With occasional complaints about the frequency, time and proximity to other homes that some people have been using fireworks, councilors have brought up at the issue time and again, only to never reach resolution. At a recent meeting they discussed time and distance restrictions, and those issues were raised again at a workshop last week. But once more, no agreement was reached.
Councilors had discussed minimum lot size as a possible piece of any fireworks ordinance, but it was pointed out that in effect would ban fireworks in a large chunk of Old Town, including all of French Island and much of Marsh Island. Councilor Stan Peterson didn’t necessarily think that was a bad idea, saying public safety should be the first priority.
Councilors also wondered at what distance fireworks should be allowed from neighbors, and they debated setting using both how far fireworks are shot off from a property line and a home. There seemed to be consensus that the distance from a home would be easier to determine.
Hours once again came up during the discussion of a possible ordinance, which is being crafted on one already in place in Holden. There was talk of setting the hours at an hour after sunset; others favored a bit later, but no later than 9 p.m. At any time of the year.
With no clear consensus on an ordinance, Fire Chief Steve O’Malley suggested that he and other town staff, including City Manager Bill Mayo and Police Chief Don O’Halloran, craft a document, which could be reviewed in bits and pieces at upcoming meetings. O’Halloran said the current time of year is less of a problem with fireworks than warm weather months.

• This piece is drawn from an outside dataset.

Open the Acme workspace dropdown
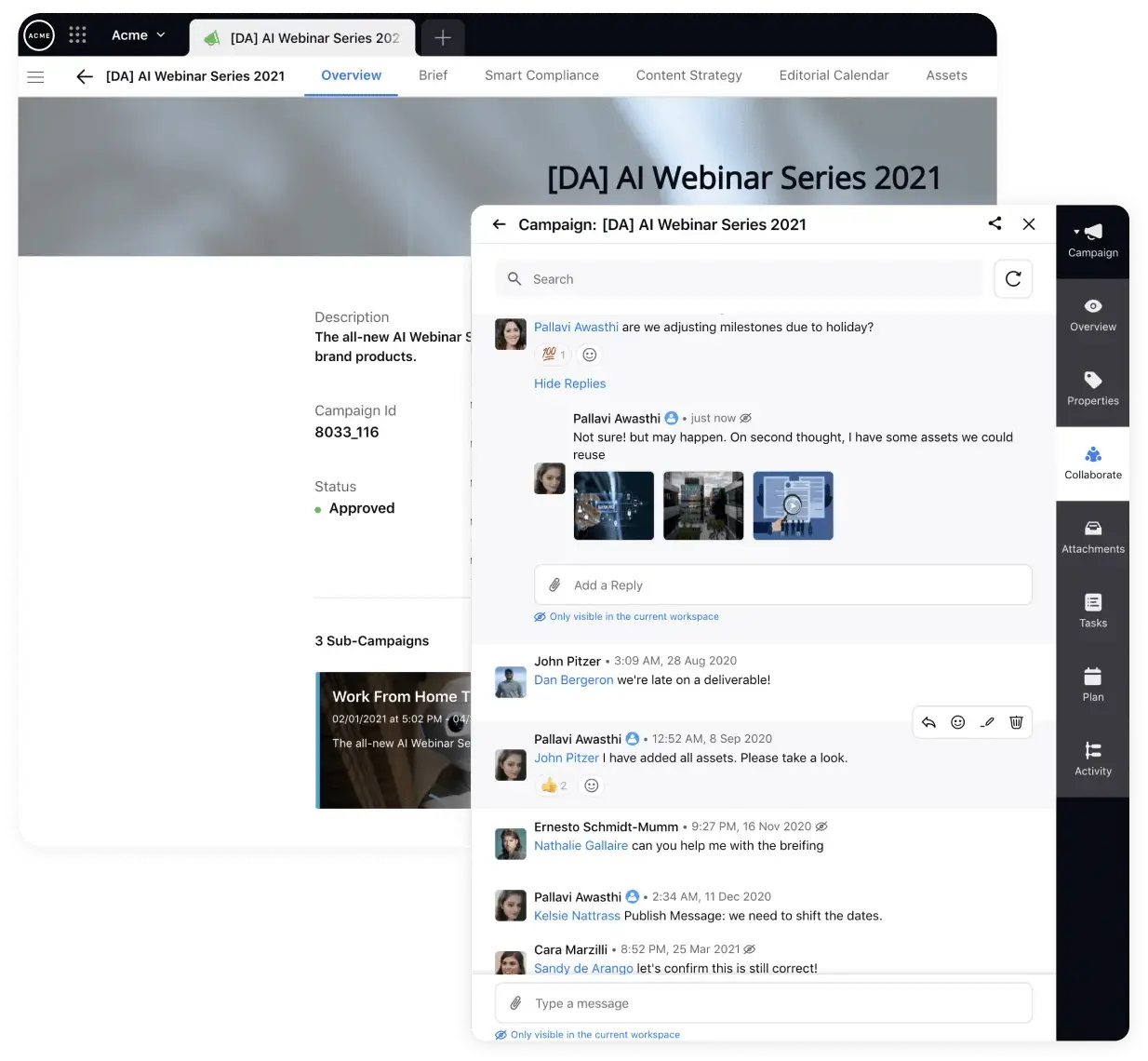Image resolution: width=1148 pixels, height=1061 pixels. [x=138, y=34]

Any ordinance could be difficult to enforce, said O’Halloran, who said that people often will shoot off the fireworks, then be nowhere to be found when police arrive a short time later. He said an easier way of dealing with noisy revelers may be through disorderly conduct charges. City Attorney Eric Stumpfel, on the other hand, felt that most people would respect an ordinance if it was in place.
“If you told most people they have to be 50 feet away (from another home to use fireworks), they’ll stay 50 feet away,” said Stumpfel.